Reproduce the records from the line containing "Task: Click the dropdown" through the end of the records, changing "Viewport" to "Display" and keeping everything else identical.

** Start **

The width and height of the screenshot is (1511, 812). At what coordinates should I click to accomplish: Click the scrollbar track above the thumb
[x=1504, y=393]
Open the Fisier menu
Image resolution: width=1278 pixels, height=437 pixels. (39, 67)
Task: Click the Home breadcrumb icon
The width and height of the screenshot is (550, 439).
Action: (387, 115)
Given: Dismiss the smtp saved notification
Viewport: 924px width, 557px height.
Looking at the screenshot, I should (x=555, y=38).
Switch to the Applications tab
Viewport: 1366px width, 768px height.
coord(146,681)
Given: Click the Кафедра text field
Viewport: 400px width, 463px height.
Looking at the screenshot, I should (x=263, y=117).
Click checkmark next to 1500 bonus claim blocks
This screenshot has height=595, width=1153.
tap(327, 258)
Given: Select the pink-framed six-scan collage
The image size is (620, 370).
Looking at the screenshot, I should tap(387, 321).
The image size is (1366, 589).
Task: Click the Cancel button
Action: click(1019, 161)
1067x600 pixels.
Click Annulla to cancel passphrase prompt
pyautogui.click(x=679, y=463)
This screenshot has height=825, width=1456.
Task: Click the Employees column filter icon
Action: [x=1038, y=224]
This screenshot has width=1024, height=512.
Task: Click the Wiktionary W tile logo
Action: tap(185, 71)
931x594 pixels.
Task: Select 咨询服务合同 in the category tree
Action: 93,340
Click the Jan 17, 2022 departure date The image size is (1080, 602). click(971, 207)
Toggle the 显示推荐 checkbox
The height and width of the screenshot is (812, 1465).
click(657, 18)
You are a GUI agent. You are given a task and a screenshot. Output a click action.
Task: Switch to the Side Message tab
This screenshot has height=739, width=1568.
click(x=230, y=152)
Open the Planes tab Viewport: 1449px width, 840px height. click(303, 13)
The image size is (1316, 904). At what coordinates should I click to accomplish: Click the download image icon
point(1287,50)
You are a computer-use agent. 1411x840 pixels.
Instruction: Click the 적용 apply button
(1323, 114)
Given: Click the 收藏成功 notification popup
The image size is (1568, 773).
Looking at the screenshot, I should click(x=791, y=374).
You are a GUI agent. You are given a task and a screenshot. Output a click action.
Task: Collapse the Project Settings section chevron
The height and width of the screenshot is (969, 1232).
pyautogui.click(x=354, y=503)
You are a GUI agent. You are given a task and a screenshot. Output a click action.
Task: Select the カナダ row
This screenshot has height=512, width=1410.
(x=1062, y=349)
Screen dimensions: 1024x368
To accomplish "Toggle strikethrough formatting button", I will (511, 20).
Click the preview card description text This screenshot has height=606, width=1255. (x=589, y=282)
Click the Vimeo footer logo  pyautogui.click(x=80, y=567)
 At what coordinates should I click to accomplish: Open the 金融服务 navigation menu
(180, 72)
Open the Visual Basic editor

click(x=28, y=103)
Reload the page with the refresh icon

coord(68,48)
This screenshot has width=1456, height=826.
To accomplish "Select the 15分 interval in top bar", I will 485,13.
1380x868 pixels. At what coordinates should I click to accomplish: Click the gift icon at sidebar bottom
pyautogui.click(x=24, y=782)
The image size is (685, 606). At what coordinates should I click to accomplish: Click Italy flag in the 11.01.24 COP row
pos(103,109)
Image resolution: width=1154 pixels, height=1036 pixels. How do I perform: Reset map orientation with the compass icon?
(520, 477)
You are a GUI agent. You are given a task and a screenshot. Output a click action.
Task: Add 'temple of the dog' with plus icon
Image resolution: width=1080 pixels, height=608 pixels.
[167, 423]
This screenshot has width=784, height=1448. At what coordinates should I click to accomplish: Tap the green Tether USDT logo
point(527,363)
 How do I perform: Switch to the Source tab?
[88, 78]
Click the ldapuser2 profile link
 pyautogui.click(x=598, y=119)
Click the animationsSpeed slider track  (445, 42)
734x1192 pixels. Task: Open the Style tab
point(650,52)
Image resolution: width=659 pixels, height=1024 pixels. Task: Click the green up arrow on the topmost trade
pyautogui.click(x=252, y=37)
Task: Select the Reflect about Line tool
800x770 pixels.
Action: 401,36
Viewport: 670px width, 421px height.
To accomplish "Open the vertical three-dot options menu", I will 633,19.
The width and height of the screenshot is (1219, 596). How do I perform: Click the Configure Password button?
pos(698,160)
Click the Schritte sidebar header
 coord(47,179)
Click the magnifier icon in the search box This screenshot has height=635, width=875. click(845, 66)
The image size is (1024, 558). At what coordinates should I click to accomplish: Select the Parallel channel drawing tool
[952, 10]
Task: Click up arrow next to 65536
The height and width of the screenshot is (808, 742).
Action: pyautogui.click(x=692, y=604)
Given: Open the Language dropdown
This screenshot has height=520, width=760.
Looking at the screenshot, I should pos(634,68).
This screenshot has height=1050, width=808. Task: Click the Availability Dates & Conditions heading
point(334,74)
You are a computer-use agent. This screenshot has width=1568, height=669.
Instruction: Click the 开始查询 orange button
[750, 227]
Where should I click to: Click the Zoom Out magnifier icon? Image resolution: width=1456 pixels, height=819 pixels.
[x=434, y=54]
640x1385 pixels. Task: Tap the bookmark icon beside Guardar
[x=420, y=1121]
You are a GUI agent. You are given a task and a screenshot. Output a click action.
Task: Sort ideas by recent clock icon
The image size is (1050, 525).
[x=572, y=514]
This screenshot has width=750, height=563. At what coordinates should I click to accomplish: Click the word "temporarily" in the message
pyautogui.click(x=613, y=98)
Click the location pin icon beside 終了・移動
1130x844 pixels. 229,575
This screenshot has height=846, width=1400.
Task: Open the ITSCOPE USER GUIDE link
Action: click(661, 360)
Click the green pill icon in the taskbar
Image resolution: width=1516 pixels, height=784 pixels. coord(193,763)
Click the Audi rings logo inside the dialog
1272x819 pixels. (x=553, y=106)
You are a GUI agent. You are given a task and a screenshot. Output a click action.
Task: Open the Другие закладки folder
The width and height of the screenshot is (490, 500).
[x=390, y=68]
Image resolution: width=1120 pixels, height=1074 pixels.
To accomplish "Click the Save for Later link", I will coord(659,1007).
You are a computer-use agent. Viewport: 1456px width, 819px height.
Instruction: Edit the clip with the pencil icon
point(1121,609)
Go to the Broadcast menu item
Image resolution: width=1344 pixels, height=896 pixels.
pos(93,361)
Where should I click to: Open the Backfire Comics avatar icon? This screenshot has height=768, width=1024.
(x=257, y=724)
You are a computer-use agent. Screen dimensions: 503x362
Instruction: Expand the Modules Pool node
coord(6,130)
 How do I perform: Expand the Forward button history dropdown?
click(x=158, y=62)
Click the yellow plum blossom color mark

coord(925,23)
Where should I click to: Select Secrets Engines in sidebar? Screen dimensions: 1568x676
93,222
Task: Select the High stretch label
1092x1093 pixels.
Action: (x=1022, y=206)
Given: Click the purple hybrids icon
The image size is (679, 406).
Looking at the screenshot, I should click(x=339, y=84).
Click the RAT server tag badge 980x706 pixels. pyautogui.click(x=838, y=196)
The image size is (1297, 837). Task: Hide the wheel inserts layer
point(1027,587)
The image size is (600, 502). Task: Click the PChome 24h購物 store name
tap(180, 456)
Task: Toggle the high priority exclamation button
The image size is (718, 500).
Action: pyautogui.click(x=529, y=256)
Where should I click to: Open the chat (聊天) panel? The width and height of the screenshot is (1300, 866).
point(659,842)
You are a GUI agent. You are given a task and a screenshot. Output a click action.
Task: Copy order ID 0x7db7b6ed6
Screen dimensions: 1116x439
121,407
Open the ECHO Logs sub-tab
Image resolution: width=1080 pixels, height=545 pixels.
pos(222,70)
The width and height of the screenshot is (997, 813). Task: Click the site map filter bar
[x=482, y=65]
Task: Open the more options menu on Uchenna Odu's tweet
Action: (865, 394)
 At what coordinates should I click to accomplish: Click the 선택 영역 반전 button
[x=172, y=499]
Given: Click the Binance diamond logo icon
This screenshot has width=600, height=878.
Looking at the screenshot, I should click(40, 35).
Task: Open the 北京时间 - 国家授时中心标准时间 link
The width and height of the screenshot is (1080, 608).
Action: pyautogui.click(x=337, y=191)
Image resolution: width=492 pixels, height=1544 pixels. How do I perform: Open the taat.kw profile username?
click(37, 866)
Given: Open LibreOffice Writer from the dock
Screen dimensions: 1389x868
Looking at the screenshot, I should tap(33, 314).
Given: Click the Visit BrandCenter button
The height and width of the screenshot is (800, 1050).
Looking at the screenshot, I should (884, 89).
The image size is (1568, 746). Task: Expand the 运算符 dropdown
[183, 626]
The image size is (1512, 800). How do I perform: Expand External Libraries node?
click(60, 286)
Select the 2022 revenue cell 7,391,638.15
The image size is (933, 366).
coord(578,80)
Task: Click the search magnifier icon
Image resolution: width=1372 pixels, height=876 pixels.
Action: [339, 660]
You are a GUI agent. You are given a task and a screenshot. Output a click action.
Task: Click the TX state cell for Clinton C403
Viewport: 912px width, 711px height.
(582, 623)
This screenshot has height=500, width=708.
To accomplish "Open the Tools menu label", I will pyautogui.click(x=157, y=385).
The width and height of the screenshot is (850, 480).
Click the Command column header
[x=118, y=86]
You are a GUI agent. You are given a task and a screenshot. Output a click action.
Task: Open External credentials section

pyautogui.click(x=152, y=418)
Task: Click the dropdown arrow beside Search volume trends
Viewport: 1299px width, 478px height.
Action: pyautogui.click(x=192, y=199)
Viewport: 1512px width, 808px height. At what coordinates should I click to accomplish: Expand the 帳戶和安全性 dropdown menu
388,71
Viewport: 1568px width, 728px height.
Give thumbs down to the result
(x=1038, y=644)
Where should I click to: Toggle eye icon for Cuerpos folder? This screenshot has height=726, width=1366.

** End **

## [Problem solution]
Task: Click the dropdown arrow beside Search volume trends
Display: 1299px width, 478px height.
Action: pyautogui.click(x=192, y=199)
Display: 1512px width, 808px height. At what coordinates should I click to accomplish: Expand the 帳戶和安全性 dropdown menu
388,71
Display: 1568px width, 728px height.
Give thumbs down to the result
(x=1038, y=644)
Where should I click to: Toggle eye icon for Cuerpos folder? This screenshot has height=726, width=1366.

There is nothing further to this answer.